MIKE HALLOWELL: The Great Bee Event of '33

Bees are little creatures with a furry body. They can fly and specialise in making an edible substance called honey, which is completely unsuitable for diabetics like myself. The bastards. They also possess a sharp, needle-like appendage that is technically known as 'a pointy thing.' This is used to attack children, gardeners, women hanging out their washing and drunken persons who mistake beehives for footballs, which is Not A Very Clever Thing To Do.

Every year, a swarm of honeybees nests in a wall cavity at the rear of Casa Hallowell. One can see them entering and exiting through a small hole in between two wall-bricks. What they do inside I do not know, and to date neither Mrs. H nor I have been invited in to watch. It's all very mysterious.

But not as mysterious as something which happened on June 15, 1833, at the village of Todstead, near Rothbury.
Mrs. Gibb – for it was she – was going about her daily business that morning when a bee landed upon her head. Being a seasoned country lass and well accustomed to such creatures, this did not discomfit her too much. However, the several thousand other bees which followed it did. Within seconds her entire head was covered in the things.

Initially her husband assumed that his missus was simply suffering from a bad case of cystic acne, but when he noticed that the pustules were actually moving around and making strange buzzing noises he realised that it was not acne at all, but something quite different; a surfeit of bees.

"Here, mate", he said to a passer-by, "would you look at that! My wife's head is covered in bees!"

"Bloody hell, you're right! Are they stinging her?"

"Well, she isn't screaming or anything. She better get the situation sorted out sharpish, though, because she needs to get those potatoes on to boil for lunch. We're having hotpot".

Always one to make a full-blown drama out of a crisis, Mrs. Gibb started waving her arms around theatrically and bumping into things.

= Prompt 1 =
Answer from the bee article:
(a) Where does a swarm of honeybees nest every year?
(b) On what date did the event at Todstead take place?
(c) What dish did Mr. Gibb say they were having for lunch?
= Prompt 2 =
Reproduce word for word the passage of the bee article from "Initially her husband" to "surfeit of bees.".
= Prompt 3 =
Resume the bee article, picking up after its final sentence.

= Data provided =
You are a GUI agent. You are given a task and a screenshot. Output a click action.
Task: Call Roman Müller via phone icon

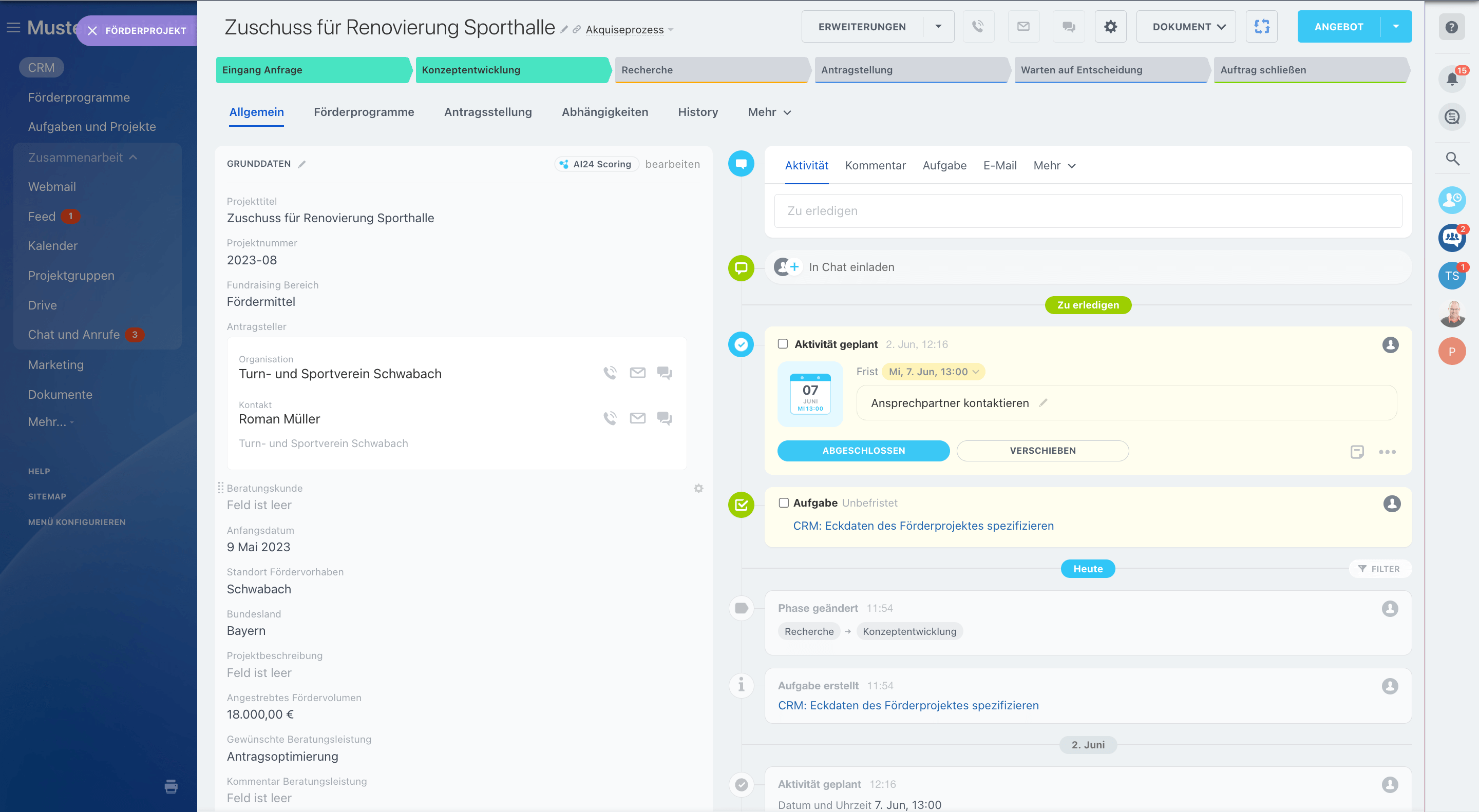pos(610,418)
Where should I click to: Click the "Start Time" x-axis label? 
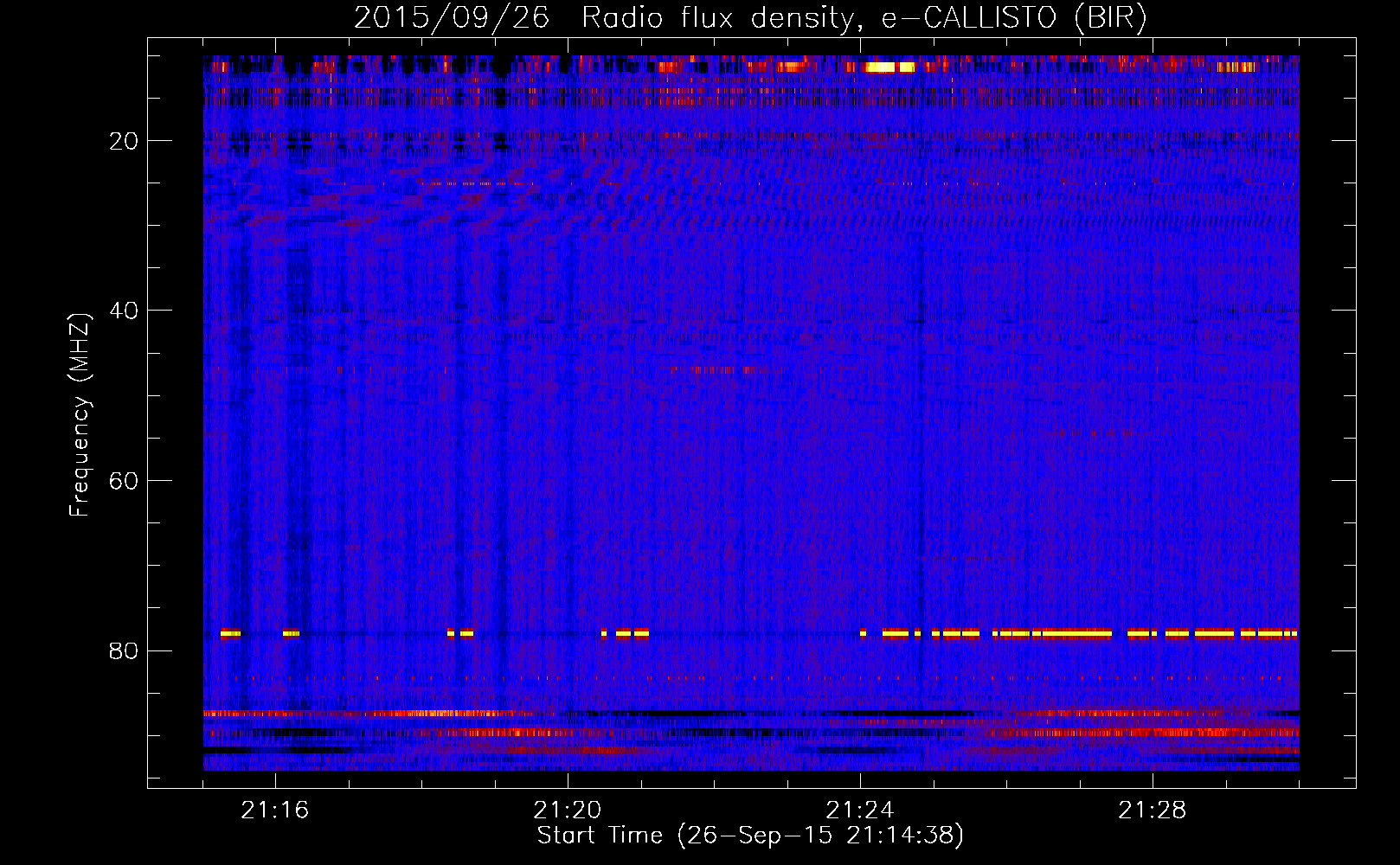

= Right answer 1 =
(a) In a wall cavity at the rear of Casa Hallowell.
(b) June 15, 1833.
(c) Hotpot.

= Right answer 2 =
Initially her husband assumed that his missus was simply suffering from a bad case of cystic acne, but when he noticed that the pustules were actually moving around and making strange buzzing noises he realised that it was not acne at all, but something quite different; a surfeit of bees.

= Right answer 3 =
"This is getting embarrassing", said Mr. Gibb. "People are looking".

The passer-by – for it was he – came up with a plan.

"Here, there's supposed to be a special bee in those swarms you know. It’s a female, called the Dolly Bird Bee, or something".

"You mean the Queen Bee?"

"Aye, something like that".


"Well, Farmer Brown told me that all the bloke bees have the hots for her".

"And this is pertinent to my wife's current predicament how, exactly?"

"Its obvious, innit? Watch…."

The passer-by walked over to the now extremely distressed Mrs. Gibb and stared intently at her face, or more accurately the swarm of bees clinging to it.

"I can see her".

"Well I can't. Her face is covered in bloody bees".

"Not your wife, you nackerheed*, the Queen Bee".

"How do you know it’s the Queen Bee?"

"She's wearing a thong and false eyelashes".


Now at this juncture, the passer-by, whose name has unfortunately been left unrecorded in the tomes of Geordie history, did a very brave thing. He reached out with his hand – yes, his hand – and plucked the Queen Bee from the chez lounge upon which she reclined.

"Jeez", said Mr. Gibb, "What are you going to do with her?"

"I've got an empty hive in my garden. I'm going to put her in there".

"Why have you got a hive in your garden?"

"I saw how to make on Blue Peter years ago".


Now the passer-by waltzed off with the Queen Bee in his hand towards his garden. The other bees in the swarm – particularly the horny bloke ones – were really pissed off at this. They all wanted to sit and ogle the Queen Bee and harbour naughty thoughts about her. Now their plans had been ruined. It was the bee equivalent of having your stash of porn videos stolen.

Within an instant, the entire swarm vacated the visage of Mrs. Gibb and followed the passer-by to his garden. As soon as he got there he whipped off the lid of the hive and put the Queen Bee inside. The other bees followed, and then he stuck the lid back on.

"Hah!" he said triumphantly.

Meanwhile, back at the village green, Mr. Gibb eyed up his missus intently.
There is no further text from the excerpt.